Dass sich Otfried Preußlers Ansichten grundlegend veränderten – die barmherzige Retterin in Jelabuga trug mit Sicherheit dazu bei. Aber auch die Gefangenschaft an sich. Vorausgegangen war dem sowjetischen Lager ein Gewaltmarsch: Nachdem die Rote Arme ­Preußler und Hunderte weitere deutsche Soldaten 1944 an der Ostfront gefangen genommen hatte, ließ sie die Besiegten sieben Wochen lang zu Fuß 2.500 Kilometer durch die Kälte marschieren. Bis zum Ende seiner Lagerhaft sollten fünf lange Jahre vergehen. Viel Zeit zum Reflektieren für den jungen Mann, geboren im böhmischen Reichenberg. Woher kam seine blinde Gefolgschaft für die Nazis? Was sollte die Begeisterung für den Krieg?  

Nach seiner Freilassung im Jahr 1949 ließ sich ­Preußler dort nieder, wohin seine Familie nach der Vertreibung aus Böhmen geflüchtet war: im oberbayerischen Rosenheim. Dort arbeitete er erst als Lokaljournalist, dann als Lehrer.

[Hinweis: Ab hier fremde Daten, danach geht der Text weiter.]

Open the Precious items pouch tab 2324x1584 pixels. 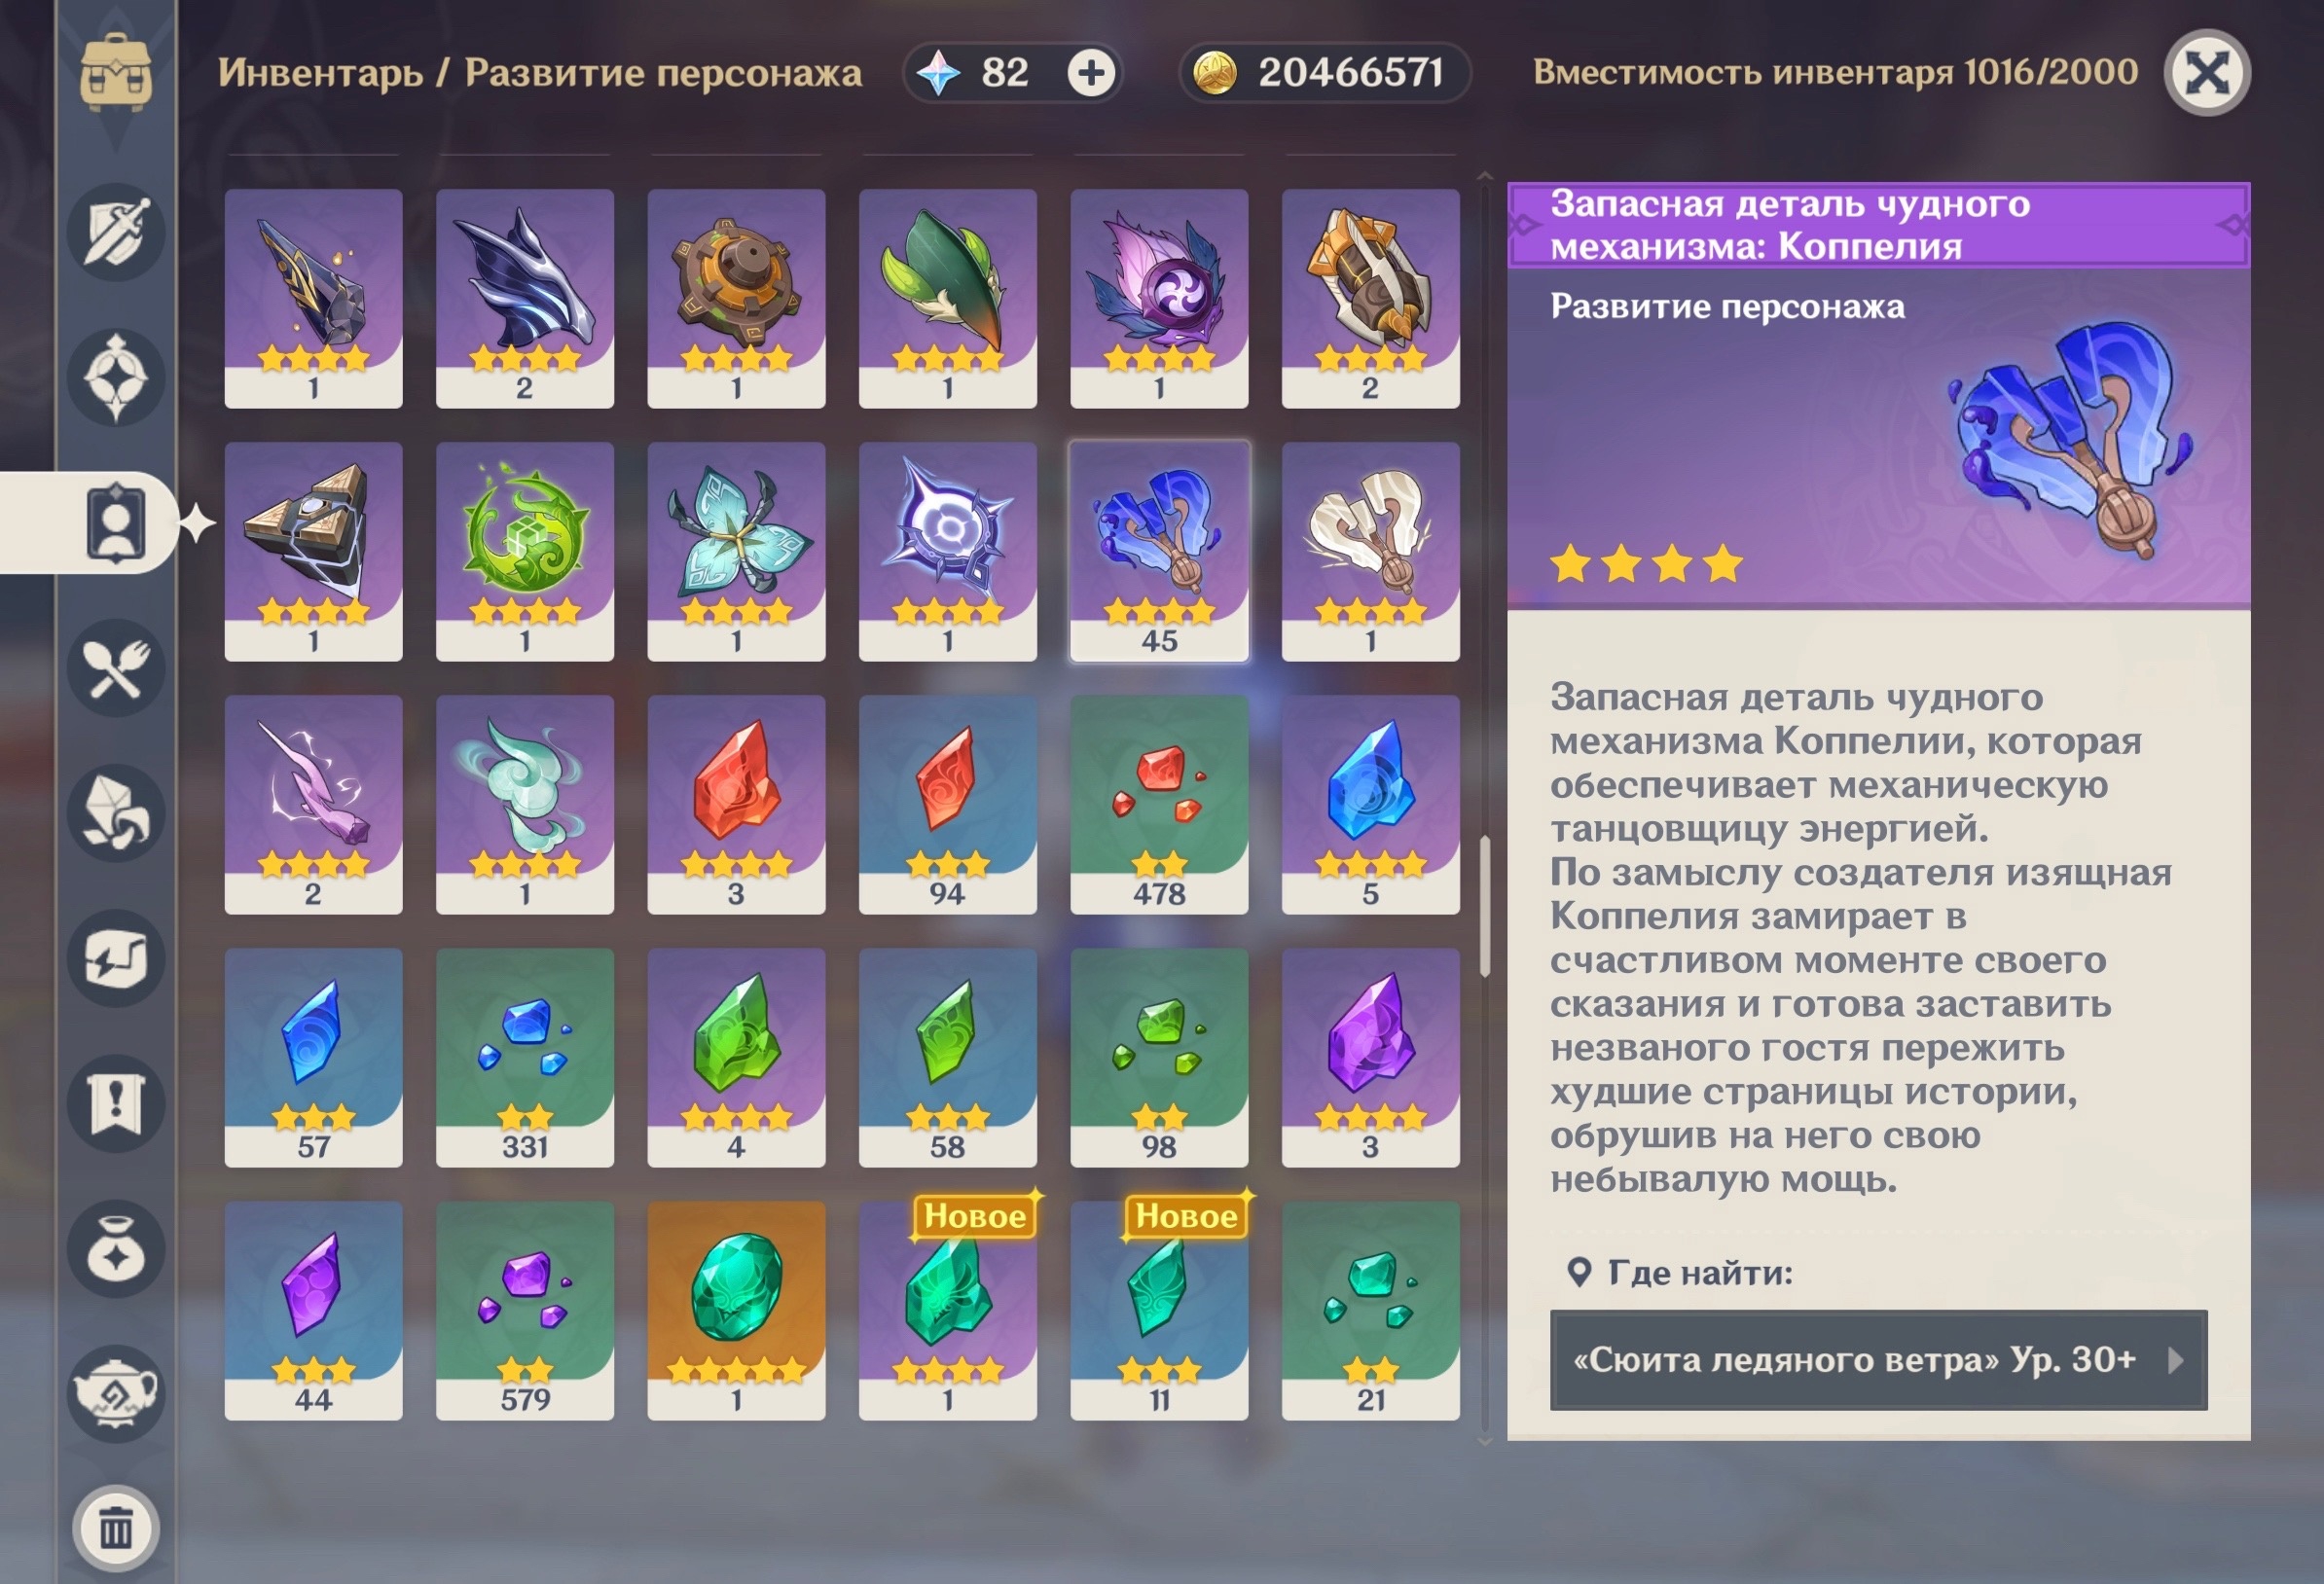point(116,1249)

Texte schrieb er fortan recht obsessiv, fast so, als wolle er die verlorene Zeit als Inhaftierter aufholen. Neben Hörspielen für den Kinderfunk verfasste er Theaterstücke, in denen er sich vom Wahn des Nationalsozialismus distanzierte. Eine erste Aufarbeitung. Der Durchbruch als Schriftsteller gelang Preußler schließlich 1956 mit dem Kinderbuch „Der kleine Wassermann“. Die neugierige, junge Hauptfigur erkundet darin eine abenteuerliche Welt über und unter Wasser und schließt neue Freundschaften.

 

Ottfried Präußlers Raben
Raben aus "Krabat". Illustration: Thienemann-Verlag.

Krabat

Literaturverfilmung

Mo., 2.10. — 20.15 Uhr
bis 13.10. in der Mediathek

Während er in den 1960ern teils zwei Kinderbücher pro Jahr veröffentlichte, sollte sich ein Werk als Mammutaufgabe entpuppen: das für Heranwachsende gedachte „Krabat“. Zehn Jahre lang feilte ­Otfried ­Preußler an der Geschichte, die auf einer sorbischen Sage basiert. 1971 veröffentlicht wurde sie prompt ein Welterfolg, der ­Preußler in die Riege der erfolgreichsten deutschen Autoren des 20. Jahrhunderts aufsteigen ließ. Schnell lässt sich „Krabat“ als Parabel auf die Schrecken der NS-Zeit lesen: Schauplatz ist eine mysteriöse Mühle in der Lausitz, wo der Müllermeister perfide schwarze Magie praktiziert. Dank ­Preußlers präziser Sprache eröffnet sich eine düstere, aber anziehende Welt, in der die Folgen von Machtmissbrauch und Unterdrückung erlebbar und begreiflich werden. Der Autor lässt keinen Zweifel aufkommen: Am Ende, so die Message von „Krabat“, macht sich innerhalb eines diktatorischen Systems nur eines bezahlt: der Kampf für die Freiheit und die Liebe.